I'm so glad I have nothing to hide.

------
gwu78
From the Schneier article:

"The good news is they [NSA] went for a browser exploit..." \- Roger
Dingledine, President of Tor project

It seems there are assumptions among parties that employ "browser exploits"
against unsuspecting users that the persons targeted will be using "modern",
complex, Javascript-enabled, graphical browsers, and that they'll use these
browsers to retrieve content from the network and to view that content on
machines with writeable permanent storage that can connect to the network. Am
I misreading all these tales of browser exploitation?
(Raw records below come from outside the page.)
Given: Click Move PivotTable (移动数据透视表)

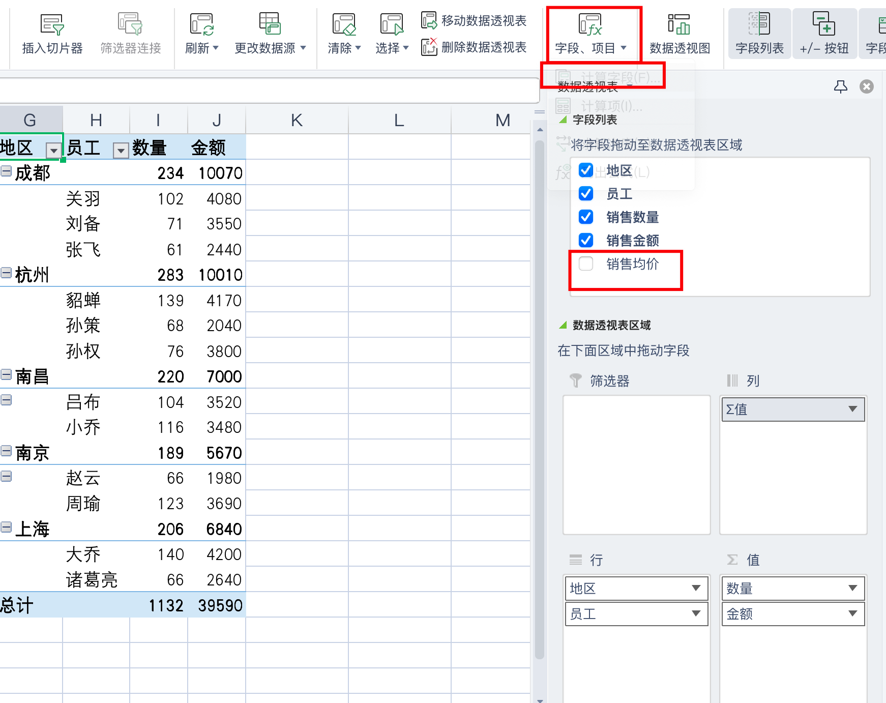Looking at the screenshot, I should click(x=474, y=21).
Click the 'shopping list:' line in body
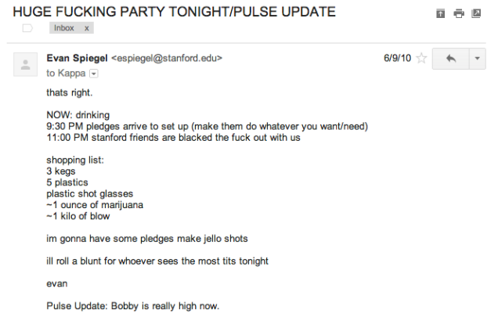498x313 pixels. click(x=75, y=160)
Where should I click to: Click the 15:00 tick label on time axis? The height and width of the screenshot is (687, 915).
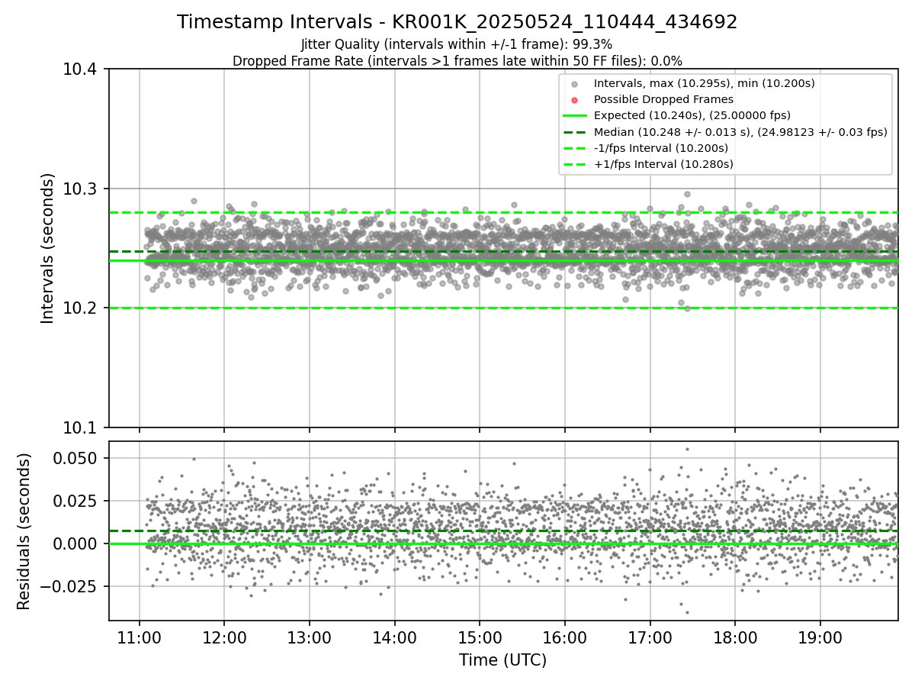point(480,637)
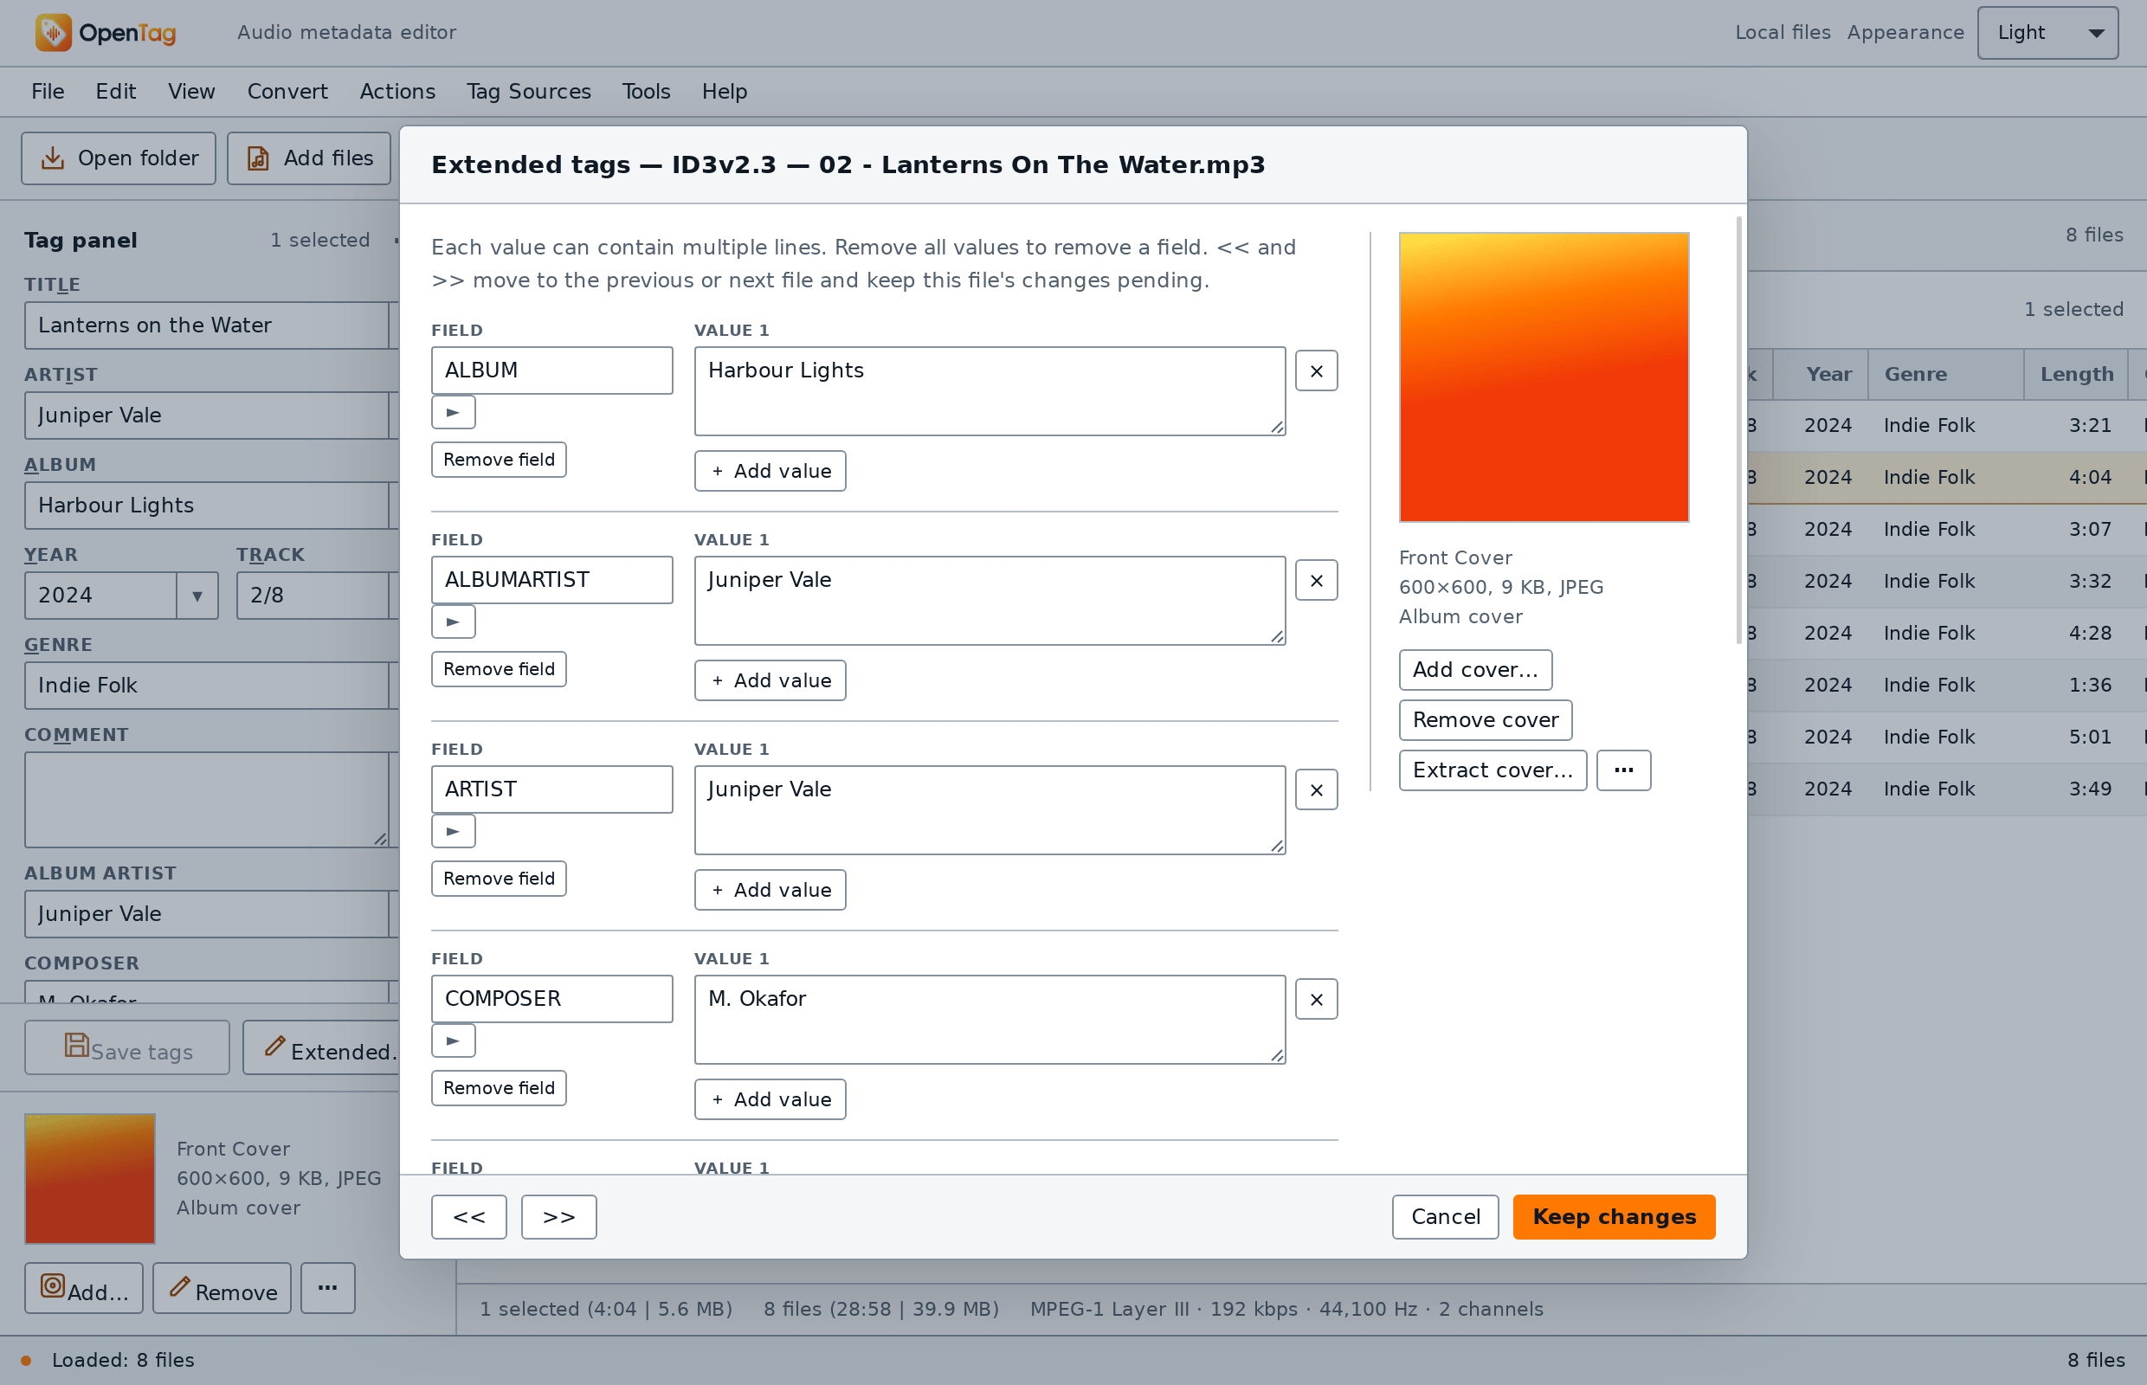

Can these parties accomodate reboots from read-only media, text-only browsers,
write-protected storage and offline viewing of content?

Maybe the problem isn't so much with Tor as with with the popular browsers and
their gratuitous complexity.

------
jawr
The slides were from over a year ago, I'm sure a lot has changed since then.
Also the timing of this is very suspect, obviously it's been in the news and
the Guardian either want to run with this new line brought on by the Silk Road
"bust", or they just want to "soothe" (take as you will) our worries with the
network.

Would also love to know more about NEWTONS CRADLE, anyone heard of anything
more specific?

------
processing
[http://webcache.googleusercontent.com/search?q=cache%3Ahttp%...](http://webcache.googleusercontent.com/search?q=cache%3Ahttp%3A%2F%2Fcache.nevkontakte.com%2Fproxy.html#go=http://www.theguardian.com/world/interactive/2013/oct/04/tor-
stinks-nsa-presentation-document)

------
tinfoilman
Some nice recommendations tho for usage.

ORBOT / Tor Router Project / Hide-my-ip-address / Tor Project and the bootable
OS Tails.

Some of the more advanced Obfuscation for the tor project

Skype Morph - Hides Tor traffic in Skype packets mmm fun and worth a look

Someone better be working on tor Obfuscation with flash packets, no one is
going to block those things.

/tinhat

------
MichaelGG
It's important to note this is from 2007 and thus things have probably changed
immensely since then.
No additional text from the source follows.